Los aeropuertos son microcosmos, pequeños planetas en las grandes terminales del mundo donde se concentran personas de todos los lugares en tránsito. Son una gran Babel, un mosaico de viajeros con sus costumbres, lenguas, vestimentas, gentes que van y vienen y que en ocasiones hacen del aeropuerto su hogar durante unas horas.

Por sus espacios nos cruzamos con los ruidosos mediterráneos, los ordenados nórdicos, los que corren de un lado para otro buscando su puerta de embarque, los que duermen, esperando por ese vuelo que no acaba de partir. También, como en la vida, hay división de clases sociales, salas vip y clase «business» para algunos, clase turista para la mayoría.

Los aeropuertos son testigos de despedidas, escenarios de promesas incumplidas, pero también de reencuentros. Los aeropuertos son, a veces, lugares de desesperanza. Esa maleta que gira en la cinta una y otra vez, sin nadie que la recoja (un dueño que, quizás, espera por ella en una cinta de otro aeropuerto, a miles de kilómetros). Este año, también, los aeropuertos son lugares de desconfianza: huelgas de controladores aéreos, cenizas volcánicas que amenazan con truncar nuestra llegada a destino. Son lugares que ilusionan por las vacaciones que nos esperan al otro lado de nuestro vuelo, y que, a la vuelta, desalientan por ese temido regreso a la rutina de siempre. La espera en la terminal se combate con un libro, un reproductor de música, y sobre todo, con dinero: cafés, comida rápida, numerosas tiendas duty- free que invitan a gastar para matar el tiempo.

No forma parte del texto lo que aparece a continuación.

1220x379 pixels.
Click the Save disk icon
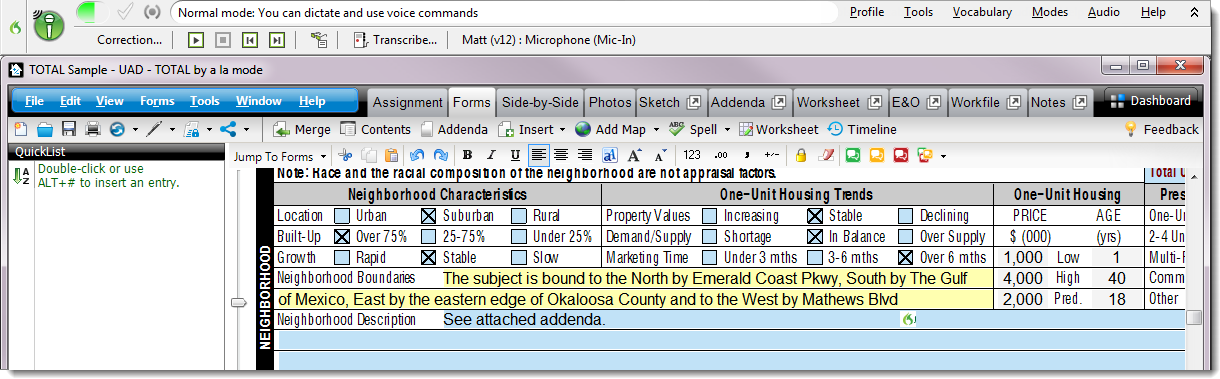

Este verano he cogido seis aviones en distintos aeropuertos, con retrasos en el embarque, largas colas y una maleta que se queda en París mientras nosotros llegamos a Copenhague y que nos alcanza, dos días después, en Estocolmo. Diferentes destinos, fotografías, largas caminatas, más colas e historia contenida en antiguos edificios, en obras de arte, en gentes dispares y platos típicos. Y después de recorrer durante días las calles de grandes ciudades del norte de Europa volvemos a España y tomamos el último vuelo de regreso. Dejamos el calor seco de Madrid en el mes de agosto en la T4, con la desesperanza del que deja atrás también las vacaciones. Después de una escasa hora de vuelo nos informan de que estamos llegando. Por la ventanilla el sol brilla por encima de las nubes y, entre ellas, sobresalen las cimas de las montañas asturianas. Nos preparamos para descender. Atravesamos las nubes. Debajo de ellas, un día más bien gris, algo de orbayo, diecinueve grados. Se agradece, a pesar de todo, la vuelta a casa.